__Problem description__: Rewrite the lines below, changing every "GUI agent" to "screen assistant" and leaving everything else as it is.

__Records to use__:
>>>

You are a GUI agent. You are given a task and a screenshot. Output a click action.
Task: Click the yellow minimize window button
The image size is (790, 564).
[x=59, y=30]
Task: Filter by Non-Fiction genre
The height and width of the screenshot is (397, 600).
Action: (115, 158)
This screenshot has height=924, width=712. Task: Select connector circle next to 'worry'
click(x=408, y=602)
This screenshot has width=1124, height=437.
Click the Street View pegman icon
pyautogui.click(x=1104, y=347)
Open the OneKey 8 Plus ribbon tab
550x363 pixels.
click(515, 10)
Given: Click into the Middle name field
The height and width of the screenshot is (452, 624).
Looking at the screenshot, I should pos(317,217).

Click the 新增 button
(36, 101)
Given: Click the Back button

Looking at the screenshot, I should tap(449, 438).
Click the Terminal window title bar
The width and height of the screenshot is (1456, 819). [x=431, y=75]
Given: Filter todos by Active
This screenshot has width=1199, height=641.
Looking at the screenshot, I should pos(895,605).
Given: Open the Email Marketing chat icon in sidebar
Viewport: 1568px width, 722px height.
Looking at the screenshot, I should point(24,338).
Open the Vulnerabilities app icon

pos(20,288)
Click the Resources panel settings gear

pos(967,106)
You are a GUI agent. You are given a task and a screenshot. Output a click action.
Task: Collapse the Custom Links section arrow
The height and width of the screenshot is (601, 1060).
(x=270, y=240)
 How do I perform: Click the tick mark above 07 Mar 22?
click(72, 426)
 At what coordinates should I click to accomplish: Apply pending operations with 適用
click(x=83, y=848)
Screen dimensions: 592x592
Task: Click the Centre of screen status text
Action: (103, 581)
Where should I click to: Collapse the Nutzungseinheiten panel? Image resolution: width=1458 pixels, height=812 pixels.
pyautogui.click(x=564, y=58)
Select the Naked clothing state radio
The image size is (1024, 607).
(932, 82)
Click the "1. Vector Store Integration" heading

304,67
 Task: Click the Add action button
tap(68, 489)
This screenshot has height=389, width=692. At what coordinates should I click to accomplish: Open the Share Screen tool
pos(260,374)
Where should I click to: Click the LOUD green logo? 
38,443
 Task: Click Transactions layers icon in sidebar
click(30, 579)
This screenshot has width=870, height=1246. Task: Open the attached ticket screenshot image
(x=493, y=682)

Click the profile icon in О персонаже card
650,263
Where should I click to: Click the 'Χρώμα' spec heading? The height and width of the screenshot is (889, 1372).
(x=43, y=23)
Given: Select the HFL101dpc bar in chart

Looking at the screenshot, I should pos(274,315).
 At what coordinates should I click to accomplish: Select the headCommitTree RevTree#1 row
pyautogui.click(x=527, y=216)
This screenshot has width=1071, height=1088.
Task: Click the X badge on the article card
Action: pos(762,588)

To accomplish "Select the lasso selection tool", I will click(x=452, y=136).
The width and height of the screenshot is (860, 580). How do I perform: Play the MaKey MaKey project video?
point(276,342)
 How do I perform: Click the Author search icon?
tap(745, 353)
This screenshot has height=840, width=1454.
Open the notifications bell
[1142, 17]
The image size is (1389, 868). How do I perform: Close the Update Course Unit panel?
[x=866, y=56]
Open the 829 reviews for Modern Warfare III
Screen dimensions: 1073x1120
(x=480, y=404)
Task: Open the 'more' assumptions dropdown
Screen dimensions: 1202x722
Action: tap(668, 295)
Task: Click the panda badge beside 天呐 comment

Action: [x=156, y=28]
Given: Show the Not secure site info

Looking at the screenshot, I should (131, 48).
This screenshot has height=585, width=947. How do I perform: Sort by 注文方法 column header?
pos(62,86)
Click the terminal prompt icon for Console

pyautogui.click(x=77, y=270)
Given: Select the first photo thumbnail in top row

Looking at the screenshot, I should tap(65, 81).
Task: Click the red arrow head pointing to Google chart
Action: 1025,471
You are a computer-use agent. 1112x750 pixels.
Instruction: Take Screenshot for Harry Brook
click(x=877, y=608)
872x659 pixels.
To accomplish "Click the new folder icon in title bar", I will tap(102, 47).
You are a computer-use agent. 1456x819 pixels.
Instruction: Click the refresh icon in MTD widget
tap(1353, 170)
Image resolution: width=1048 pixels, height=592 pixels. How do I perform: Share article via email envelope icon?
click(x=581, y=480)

<<<

__Solved exercise__:
You are a screen assistant. You are given a task and a screenshot. Output a click action.
Task: Click the yellow minimize window button
The image size is (790, 564).
[x=59, y=30]
Task: Filter by Non-Fiction genre
The height and width of the screenshot is (397, 600).
Action: (115, 158)
This screenshot has height=924, width=712. Task: Select connector circle next to 'worry'
click(x=408, y=602)
This screenshot has width=1124, height=437.
Click the Street View pegman icon
pyautogui.click(x=1104, y=347)
Open the OneKey 8 Plus ribbon tab
550x363 pixels.
click(515, 10)
Given: Click into the Middle name field
The height and width of the screenshot is (452, 624).
Looking at the screenshot, I should pos(317,217).

Click the 新增 button
(36, 101)
Given: Click the Back button

Looking at the screenshot, I should tap(449, 438).
Click the Terminal window title bar
The width and height of the screenshot is (1456, 819). [x=431, y=75]
Given: Filter todos by Active
This screenshot has width=1199, height=641.
Looking at the screenshot, I should pos(895,605).
Given: Open the Email Marketing chat icon in sidebar
Viewport: 1568px width, 722px height.
Looking at the screenshot, I should point(24,338).
Open the Vulnerabilities app icon

pos(20,288)
Click the Resources panel settings gear

pos(967,106)
You are a screen assistant. You are given a task and a screenshot. Output a click action.
Task: Collapse the Custom Links section arrow
The height and width of the screenshot is (601, 1060).
(x=270, y=240)
 How do I perform: Click the tick mark above 07 Mar 22?
click(72, 426)
 At what coordinates should I click to accomplish: Apply pending operations with 適用
click(x=83, y=848)
Screen dimensions: 592x592
Task: Click the Centre of screen status text
Action: (103, 581)
Where should I click to: Collapse the Nutzungseinheiten panel? Image resolution: width=1458 pixels, height=812 pixels.
pyautogui.click(x=564, y=58)
Select the Naked clothing state radio
The image size is (1024, 607).
(932, 82)
Click the "1. Vector Store Integration" heading

304,67
 Task: Click the Add action button
tap(68, 489)
This screenshot has height=389, width=692. At what coordinates should I click to accomplish: Open the Share Screen tool
pos(260,374)
Where should I click to: Click the LOUD green logo? 
38,443
 Task: Click Transactions layers icon in sidebar
click(30, 579)
This screenshot has width=870, height=1246. Task: Open the attached ticket screenshot image
(x=493, y=682)

Click the profile icon in О персонаже card
650,263
Where should I click to: Click the 'Χρώμα' spec heading? The height and width of the screenshot is (889, 1372).
(x=43, y=23)
Given: Select the HFL101dpc bar in chart

Looking at the screenshot, I should pos(274,315).
 At what coordinates should I click to accomplish: Select the headCommitTree RevTree#1 row
pyautogui.click(x=527, y=216)
This screenshot has width=1071, height=1088.
Task: Click the X badge on the article card
Action: pos(762,588)

To accomplish "Select the lasso selection tool", I will click(x=452, y=136).
The width and height of the screenshot is (860, 580). How do I perform: Play the MaKey MaKey project video?
point(276,342)
 How do I perform: Click the Author search icon?
tap(745, 353)
This screenshot has height=840, width=1454.
Open the notifications bell
[1142, 17]
The image size is (1389, 868). How do I perform: Close the Update Course Unit panel?
[x=866, y=56]
Open the 829 reviews for Modern Warfare III
Screen dimensions: 1073x1120
(x=480, y=404)
Task: Open the 'more' assumptions dropdown
Screen dimensions: 1202x722
Action: tap(668, 295)
Task: Click the panda badge beside 天呐 comment

Action: [x=156, y=28]
Given: Show the Not secure site info

Looking at the screenshot, I should (131, 48).
This screenshot has height=585, width=947. How do I perform: Sort by 注文方法 column header?
pos(62,86)
Click the terminal prompt icon for Console

pyautogui.click(x=77, y=270)
Given: Select the first photo thumbnail in top row

Looking at the screenshot, I should tap(65, 81).
Task: Click the red arrow head pointing to Google chart
Action: 1025,471
You are a computer-use agent. 1112x750 pixels.
Instruction: Take Screenshot for Harry Brook
click(x=877, y=608)
872x659 pixels.
To accomplish "Click the new folder icon in title bar", I will tap(102, 47).
You are a computer-use agent. 1456x819 pixels.
Instruction: Click the refresh icon in MTD widget
tap(1353, 170)
Image resolution: width=1048 pixels, height=592 pixels. How do I perform: Share article via email envelope icon?
click(x=581, y=480)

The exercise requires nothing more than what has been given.